Redefining U.S. Counter-ISIL Aims in Syria
As the incoming Biden administration carries out its initial review of America’s counter-terrorism and Syria posture, it should consider whether enduring defeat still makes sense as a U.S. policy aim — or, at least, think carefully about how to define it.
Presuming the Biden administration wants its counter-ISIL aims to actually be about counter-ISIL — and not just an excuse to occupy part of Syria — the Biden team ought to get back to analytical and definitional basics. First and foremost, it should ask: What does it really mean to “defeat” ISIL in Syria? If we assume that ISIL cannot be totally eradicated in either Syria or Iraq, at what point is the organization “defeated” enough, at least for U.S. national security purposes?
Then there are other important questions that follow from that central definitional issue: What real threat does ISIL currently pose, either to the U.S. homeland or to America’s allies and friends? How thoroughly does “defeat” require the United States to degrade ISIL — does it need to disrupt the organization’s more developed functions like leadership cadres and external operations units, or does it have to work all the way down the ranks to Syrians planting roadside bombs and other local collaborators? If the answer is the former, those ISIL leaders and specialist cadres may not even be located in areas of U.S. troop presence in Syria — al-Baghdadi wasn’t. What kind of military footprint, then, does the United States need on the ground in Syria to pursue minimum counter-ISIL objectives?
Pursuing ISIL down to its lowermost tiers — going after small guerrilla units, clandestine urban cells, and local collaborators — is arguably more feasible in neighboring Iraq. So long as the United States and international partners can avoid a confrontation with local Iraqi paramilitaries, they can support the Iraqi state and security forces’ counter-ISIL efforts on a basically indefinite basis. That type of open-ended, full-scope counter-insurgency is less viable when working by, with, and through a controversial non-state actor like the Syrian Democratic Forces. In Syria, the United States also has to worry about local antibodies that include harassment by collocated Russian forces, Syrian government-encouraged “popular resistance,” and potential new Turkish military action. What the United States can accomplish in Syria, therefore, is likely not what it can accomplish in Iraq. U.S. policy aims ought to be calibrated accordingly.
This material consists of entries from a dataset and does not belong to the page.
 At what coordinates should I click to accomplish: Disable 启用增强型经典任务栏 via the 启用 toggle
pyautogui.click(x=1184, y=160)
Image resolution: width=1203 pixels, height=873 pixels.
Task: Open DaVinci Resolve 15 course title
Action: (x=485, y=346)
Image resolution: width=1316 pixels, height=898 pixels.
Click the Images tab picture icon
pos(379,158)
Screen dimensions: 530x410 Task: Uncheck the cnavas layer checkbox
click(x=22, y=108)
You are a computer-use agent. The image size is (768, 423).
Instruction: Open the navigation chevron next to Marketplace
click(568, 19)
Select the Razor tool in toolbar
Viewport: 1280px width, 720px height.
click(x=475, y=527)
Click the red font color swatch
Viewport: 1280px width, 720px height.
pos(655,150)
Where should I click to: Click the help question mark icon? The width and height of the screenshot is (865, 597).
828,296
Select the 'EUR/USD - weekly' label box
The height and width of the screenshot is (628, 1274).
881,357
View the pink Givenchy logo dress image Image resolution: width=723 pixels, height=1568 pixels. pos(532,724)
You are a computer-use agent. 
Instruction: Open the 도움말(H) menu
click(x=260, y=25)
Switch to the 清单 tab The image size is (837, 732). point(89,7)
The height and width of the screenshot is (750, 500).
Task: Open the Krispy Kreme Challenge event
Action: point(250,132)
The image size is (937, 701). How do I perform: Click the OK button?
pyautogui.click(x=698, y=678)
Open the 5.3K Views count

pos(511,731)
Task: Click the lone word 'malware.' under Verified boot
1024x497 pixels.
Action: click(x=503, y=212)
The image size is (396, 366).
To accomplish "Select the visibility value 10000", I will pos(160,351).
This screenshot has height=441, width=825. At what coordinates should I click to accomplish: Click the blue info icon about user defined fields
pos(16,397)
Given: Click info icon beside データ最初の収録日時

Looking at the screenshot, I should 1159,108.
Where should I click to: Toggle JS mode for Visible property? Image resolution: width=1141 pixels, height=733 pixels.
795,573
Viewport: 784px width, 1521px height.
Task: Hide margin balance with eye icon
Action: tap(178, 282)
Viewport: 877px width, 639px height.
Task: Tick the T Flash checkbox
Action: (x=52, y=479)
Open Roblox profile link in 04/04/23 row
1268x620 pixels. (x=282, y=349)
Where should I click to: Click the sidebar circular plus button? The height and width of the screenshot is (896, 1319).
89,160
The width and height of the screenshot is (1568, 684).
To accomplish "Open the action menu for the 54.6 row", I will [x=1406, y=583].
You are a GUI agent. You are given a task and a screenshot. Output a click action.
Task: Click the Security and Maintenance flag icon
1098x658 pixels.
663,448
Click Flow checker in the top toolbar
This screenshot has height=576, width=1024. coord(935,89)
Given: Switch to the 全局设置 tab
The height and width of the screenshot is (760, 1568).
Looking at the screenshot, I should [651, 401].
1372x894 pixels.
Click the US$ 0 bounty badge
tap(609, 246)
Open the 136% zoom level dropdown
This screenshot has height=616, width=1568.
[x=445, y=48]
In any case, it makes no sense to incorporate maximalist regime change and counter-Iran objectives into enduring defeat, as the Trump administration did. That is a surefire recipe for failure. And there is another question the Biden team should ask, if it is worried about “root causes”: What factors do we really think helped produce this iteration of ISIL? Because the organization seems, this time, to have been empowered mainly by the near-collapse of the Syrian state. That means the assumptions on which the Trump administration has based its definition of enduring defeat don’t even make sense in the narrowest counter-ISIL terms.
So, what type of counter-ISIL objectives can the United States really accomplish now in Syria? And what to call them — enduring defeat, or something new?
The United States has few attractive options now in Syria. Realistically, the Biden administration may now face a choice between an indefinite half-in, half-out military presence in northeast Syria and a withdrawal that leaves America’s local counter-ISIL partners to waiting predators.
Still, the first step to rationalizing counter-ISIL efforts in Syria, and U.S. Syria policy broadly, is more realistically defining what the United States hopes to achieve. The Trump administration’s enduring defeat is a mirage — it’s time to come back to reality.